Wednesday, November 26, 2003

Don't panic, I'm probably wrong here. According to Daniel Drezner,

As I've said recently, Al-Qaeda's current strategy of killing large numbers of Muslims makes little strategic sense. Stephen Den Beste recently offered up his explanation: "bin Laden's strategy was to get God, or Allah, involved in the war against the infidel."

That's two smart people who agree, and we all hope they're right. Drezner links to Den Beste so I don't need to. All the same, lets at least briefly consider a worst case scenario - Al Qaeda has strategic reasons for what they're doing.

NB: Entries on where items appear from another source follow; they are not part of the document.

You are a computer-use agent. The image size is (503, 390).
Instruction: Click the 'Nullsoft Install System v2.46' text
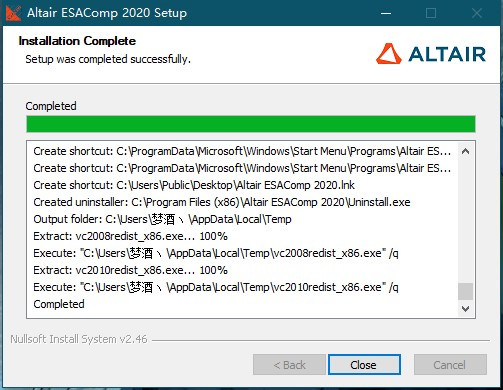[79, 339]
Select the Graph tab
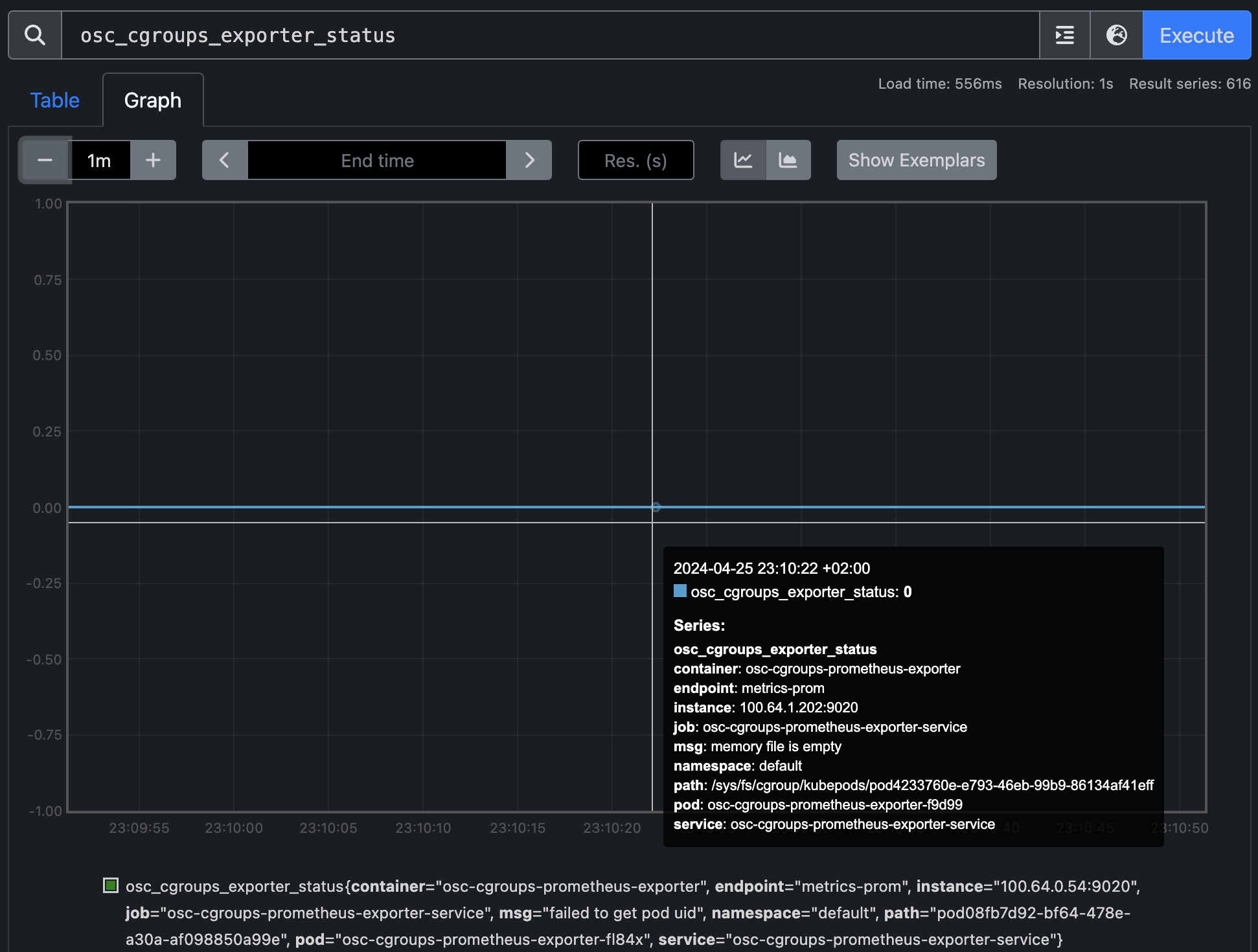This screenshot has width=1258, height=952. point(153,100)
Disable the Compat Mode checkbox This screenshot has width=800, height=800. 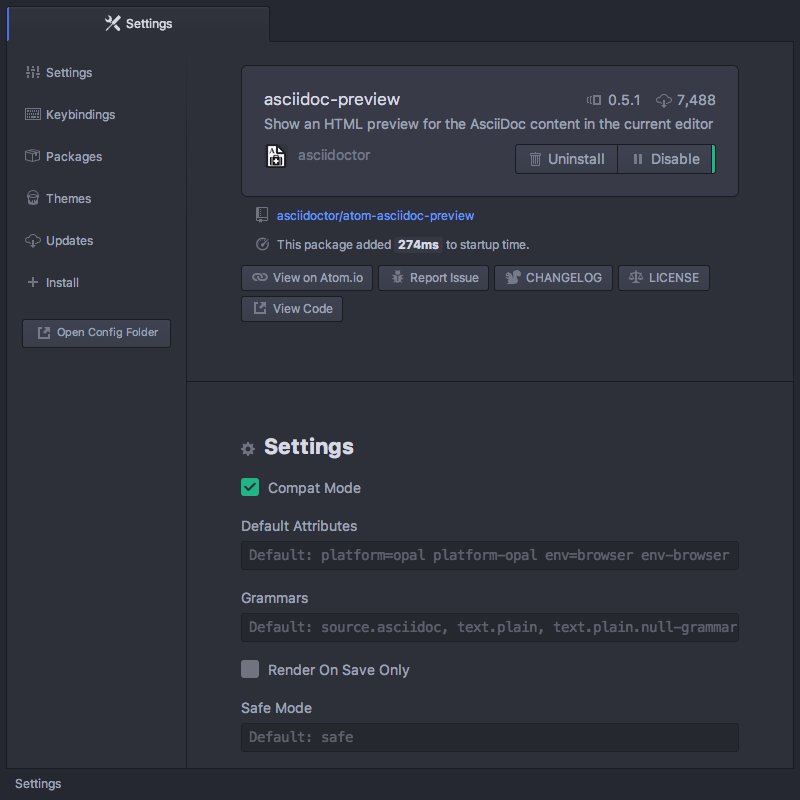[x=250, y=487]
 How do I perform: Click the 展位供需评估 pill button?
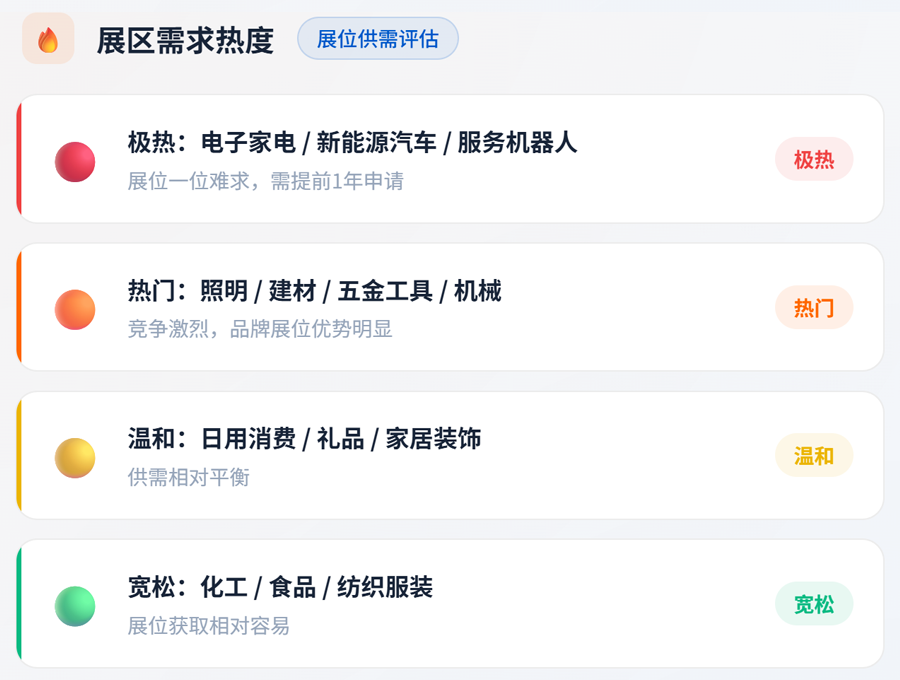378,39
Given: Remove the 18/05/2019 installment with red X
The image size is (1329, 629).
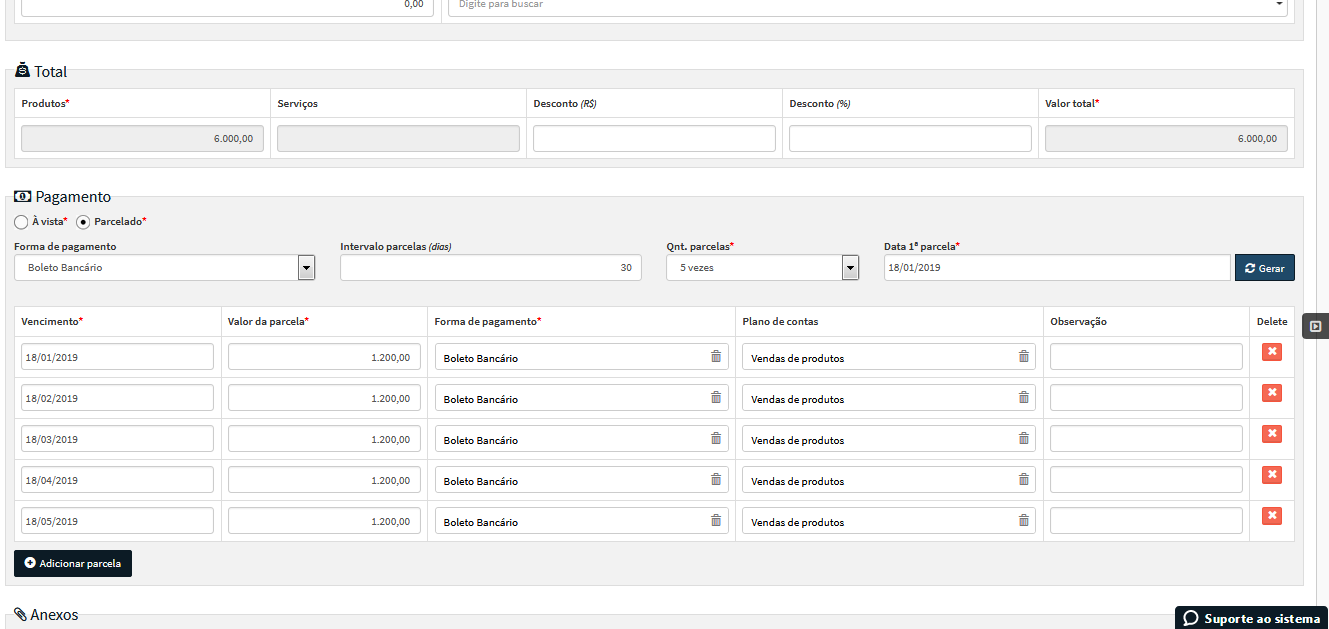Looking at the screenshot, I should click(1272, 516).
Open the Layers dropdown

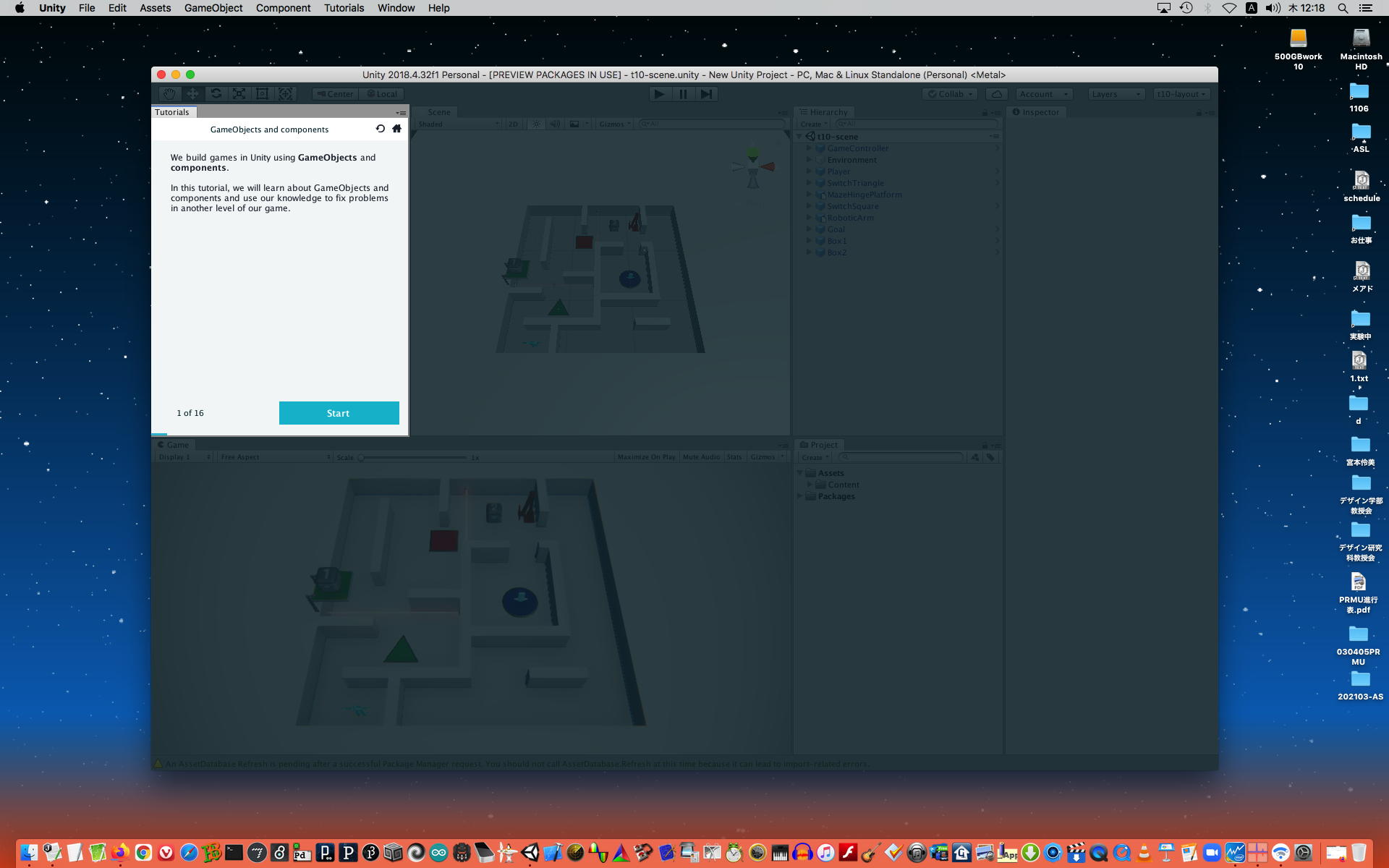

Now clearly Al Qaeda is making strategic enemies of governments like Saudi Arabia who were in the past at worst lukewarm enemies. This would certainly make sense if those governments were much closer to being overthrown than we think. Saudi Arabia is a closed society, so it's hard to know. Just in the name of being prepared for the worst, it's worth thinking about.

How many hardcore supporters does Al Qaeda have in Saudi Arabia so enthusiastic they won't look at these bombings and figure it might be a relative? Not enough I suspect. If they have a strategy at all it involves fear as well as loyalty. If the government cannot protect their allies, then even people who hate Al Qaeda may lose faith in that government.

Of course they may be idiots. Maybe even Bin Laden is desperately wishing he could stop his franchises from doing this. But it's dangerous to assume so with no hard questions.